Materials and Methods:
Total 432 UC cases with no metastasis were recruited at the Department of Urology, China Medical University Hospital in Taiwan. We quantified mean DNA methylation across the 3 CpG sites for LINE-1 using bisulfite-pyrosequencing technology. The plasma folate levels were measured using a competitive immunoassay kit (ADVIA Centaur Folate assay, Siemens) by using the direct chemiluminescent technology. We used a Cox proportional hazard model to calculate the hazard ratio (HR) after adjusting for age at diagnosis, sex, tumor location, tumor stage, grade and other comorbidities.
Results:
During about six year follow-up, total 156 UC cases had adverse effect including recurrence and death.

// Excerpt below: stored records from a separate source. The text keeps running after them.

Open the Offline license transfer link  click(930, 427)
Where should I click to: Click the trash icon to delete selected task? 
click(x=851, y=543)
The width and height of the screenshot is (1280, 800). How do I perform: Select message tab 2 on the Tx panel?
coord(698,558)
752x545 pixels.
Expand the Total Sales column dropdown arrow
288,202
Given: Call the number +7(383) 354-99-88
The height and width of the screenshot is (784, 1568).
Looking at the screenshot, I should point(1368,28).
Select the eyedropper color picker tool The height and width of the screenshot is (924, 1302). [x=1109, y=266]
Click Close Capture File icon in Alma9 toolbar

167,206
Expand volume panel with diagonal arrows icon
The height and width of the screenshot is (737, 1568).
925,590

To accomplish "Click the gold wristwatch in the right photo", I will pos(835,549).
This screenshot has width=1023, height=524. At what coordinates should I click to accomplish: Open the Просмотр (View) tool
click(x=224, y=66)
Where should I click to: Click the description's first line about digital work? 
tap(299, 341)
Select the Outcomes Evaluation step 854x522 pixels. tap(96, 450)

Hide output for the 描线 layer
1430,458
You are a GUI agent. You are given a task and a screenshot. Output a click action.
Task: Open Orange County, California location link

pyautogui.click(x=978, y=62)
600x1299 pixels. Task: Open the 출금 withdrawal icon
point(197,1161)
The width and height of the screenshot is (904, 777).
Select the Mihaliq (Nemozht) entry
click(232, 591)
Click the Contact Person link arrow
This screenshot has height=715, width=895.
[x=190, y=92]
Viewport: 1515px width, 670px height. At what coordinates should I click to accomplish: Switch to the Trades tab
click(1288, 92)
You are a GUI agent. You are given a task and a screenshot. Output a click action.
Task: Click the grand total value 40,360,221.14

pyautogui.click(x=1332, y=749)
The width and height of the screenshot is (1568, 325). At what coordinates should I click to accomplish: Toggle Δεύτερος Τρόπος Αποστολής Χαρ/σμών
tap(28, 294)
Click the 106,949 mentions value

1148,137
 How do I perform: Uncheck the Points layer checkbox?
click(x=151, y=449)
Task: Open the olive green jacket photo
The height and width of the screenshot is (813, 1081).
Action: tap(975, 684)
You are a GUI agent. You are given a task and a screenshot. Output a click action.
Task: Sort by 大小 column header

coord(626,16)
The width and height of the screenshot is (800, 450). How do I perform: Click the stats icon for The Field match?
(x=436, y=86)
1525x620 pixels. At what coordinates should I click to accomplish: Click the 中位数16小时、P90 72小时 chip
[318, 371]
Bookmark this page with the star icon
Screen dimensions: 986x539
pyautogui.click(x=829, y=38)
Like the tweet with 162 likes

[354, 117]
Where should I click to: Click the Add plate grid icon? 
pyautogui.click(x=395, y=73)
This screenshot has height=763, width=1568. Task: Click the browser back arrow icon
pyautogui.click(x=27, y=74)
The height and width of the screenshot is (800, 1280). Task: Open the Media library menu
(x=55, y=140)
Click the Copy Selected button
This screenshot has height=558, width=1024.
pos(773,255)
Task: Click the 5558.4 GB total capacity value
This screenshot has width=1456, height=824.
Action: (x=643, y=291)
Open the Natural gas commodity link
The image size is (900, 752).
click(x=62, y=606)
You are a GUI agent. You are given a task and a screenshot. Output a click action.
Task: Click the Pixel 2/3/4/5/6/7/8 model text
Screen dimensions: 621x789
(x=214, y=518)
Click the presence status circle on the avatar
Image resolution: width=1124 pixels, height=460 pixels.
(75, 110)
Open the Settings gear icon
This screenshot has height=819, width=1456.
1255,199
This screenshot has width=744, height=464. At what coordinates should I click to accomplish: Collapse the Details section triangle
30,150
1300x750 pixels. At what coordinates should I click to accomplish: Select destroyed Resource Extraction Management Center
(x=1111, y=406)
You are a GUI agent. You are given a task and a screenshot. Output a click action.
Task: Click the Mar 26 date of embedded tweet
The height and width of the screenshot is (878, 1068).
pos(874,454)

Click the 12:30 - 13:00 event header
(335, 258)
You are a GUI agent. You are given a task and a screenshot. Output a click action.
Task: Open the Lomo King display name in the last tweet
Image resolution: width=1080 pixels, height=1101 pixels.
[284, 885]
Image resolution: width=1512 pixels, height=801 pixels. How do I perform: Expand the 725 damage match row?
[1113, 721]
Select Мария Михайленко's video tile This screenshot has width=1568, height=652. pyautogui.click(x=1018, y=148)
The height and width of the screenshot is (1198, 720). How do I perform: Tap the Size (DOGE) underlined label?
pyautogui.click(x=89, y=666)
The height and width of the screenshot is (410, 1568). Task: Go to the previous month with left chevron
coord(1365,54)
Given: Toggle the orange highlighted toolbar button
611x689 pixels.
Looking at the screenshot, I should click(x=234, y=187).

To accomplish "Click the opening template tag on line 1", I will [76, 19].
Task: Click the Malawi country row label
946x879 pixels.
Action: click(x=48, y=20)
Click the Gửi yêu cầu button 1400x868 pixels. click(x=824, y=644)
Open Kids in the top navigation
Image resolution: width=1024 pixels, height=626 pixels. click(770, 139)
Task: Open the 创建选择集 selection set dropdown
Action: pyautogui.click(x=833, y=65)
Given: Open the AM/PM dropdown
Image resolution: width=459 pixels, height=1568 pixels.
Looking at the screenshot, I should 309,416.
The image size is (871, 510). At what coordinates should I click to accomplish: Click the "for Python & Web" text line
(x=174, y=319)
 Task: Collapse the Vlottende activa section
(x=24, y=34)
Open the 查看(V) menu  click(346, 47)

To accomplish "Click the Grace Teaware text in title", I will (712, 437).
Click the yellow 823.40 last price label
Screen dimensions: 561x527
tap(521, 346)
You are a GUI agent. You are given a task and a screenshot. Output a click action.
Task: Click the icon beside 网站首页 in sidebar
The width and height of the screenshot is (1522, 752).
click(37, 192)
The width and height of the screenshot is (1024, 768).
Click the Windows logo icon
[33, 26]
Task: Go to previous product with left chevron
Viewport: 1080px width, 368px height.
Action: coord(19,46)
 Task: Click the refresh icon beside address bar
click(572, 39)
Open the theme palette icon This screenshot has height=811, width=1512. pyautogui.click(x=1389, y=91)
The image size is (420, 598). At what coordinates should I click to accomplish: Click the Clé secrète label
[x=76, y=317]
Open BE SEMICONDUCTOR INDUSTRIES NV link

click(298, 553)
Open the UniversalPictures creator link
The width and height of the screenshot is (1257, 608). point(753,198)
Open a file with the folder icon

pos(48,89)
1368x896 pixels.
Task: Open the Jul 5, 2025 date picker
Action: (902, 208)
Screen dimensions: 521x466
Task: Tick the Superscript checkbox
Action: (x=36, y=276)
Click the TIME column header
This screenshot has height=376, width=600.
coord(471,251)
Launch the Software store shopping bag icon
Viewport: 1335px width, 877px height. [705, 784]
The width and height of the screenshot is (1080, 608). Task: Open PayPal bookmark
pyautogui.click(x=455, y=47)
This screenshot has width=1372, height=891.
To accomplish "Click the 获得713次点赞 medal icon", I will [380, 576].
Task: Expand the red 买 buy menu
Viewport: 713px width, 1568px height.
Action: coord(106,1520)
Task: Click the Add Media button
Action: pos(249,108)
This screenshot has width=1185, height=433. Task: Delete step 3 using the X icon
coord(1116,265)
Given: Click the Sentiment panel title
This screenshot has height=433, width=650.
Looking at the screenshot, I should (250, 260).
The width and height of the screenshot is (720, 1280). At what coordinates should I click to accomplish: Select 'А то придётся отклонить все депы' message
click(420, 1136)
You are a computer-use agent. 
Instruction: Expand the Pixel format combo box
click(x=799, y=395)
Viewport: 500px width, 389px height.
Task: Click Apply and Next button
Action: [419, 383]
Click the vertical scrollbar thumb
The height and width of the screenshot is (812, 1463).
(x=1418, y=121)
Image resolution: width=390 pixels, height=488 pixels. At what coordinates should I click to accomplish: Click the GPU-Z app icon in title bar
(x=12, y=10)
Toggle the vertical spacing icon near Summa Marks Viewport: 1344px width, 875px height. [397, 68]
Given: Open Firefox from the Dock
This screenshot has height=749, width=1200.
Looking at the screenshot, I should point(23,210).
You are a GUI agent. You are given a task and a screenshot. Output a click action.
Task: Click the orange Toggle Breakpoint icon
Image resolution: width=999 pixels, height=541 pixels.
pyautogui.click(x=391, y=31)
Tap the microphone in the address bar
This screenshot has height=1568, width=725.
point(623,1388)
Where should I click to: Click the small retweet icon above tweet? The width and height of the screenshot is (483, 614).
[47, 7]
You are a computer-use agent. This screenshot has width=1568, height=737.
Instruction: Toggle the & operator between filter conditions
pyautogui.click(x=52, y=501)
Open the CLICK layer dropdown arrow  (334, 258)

There were 29% of UC patients with plasma folate insufficient (<=6 ng/mL); however we did not found any association between levels of plasma folate and disease-free survival. In blood, DNA hypomethylation of CpG site 1 and site 3 in this LINE-1 region showed shorter disease-free survival (HR=1.70, 95% CI: 1.04-2.77 for site 1 and HR=1.47, 95% CI: 1.01-2.14). After stratified by tumor location, we found similar results for patients with upper urinary tract of cancer (UUTC). For UUTC patients, there were significantly increased 2.84-fold risk of adverse effect observed in patients with tissue levels of DNA methylation <44 compared to those with >=44. In addition, we found the lower levels of DNA methylation in the tissues compared to those in the blood.
Conclusion:
UC patients with DNA hypomethylation were significantly increased the risk of adverse effect after adjustment for potential clinical factors. The mechanisms of DNA hypomethylation involved in the adverse effect may be elucidated in the future.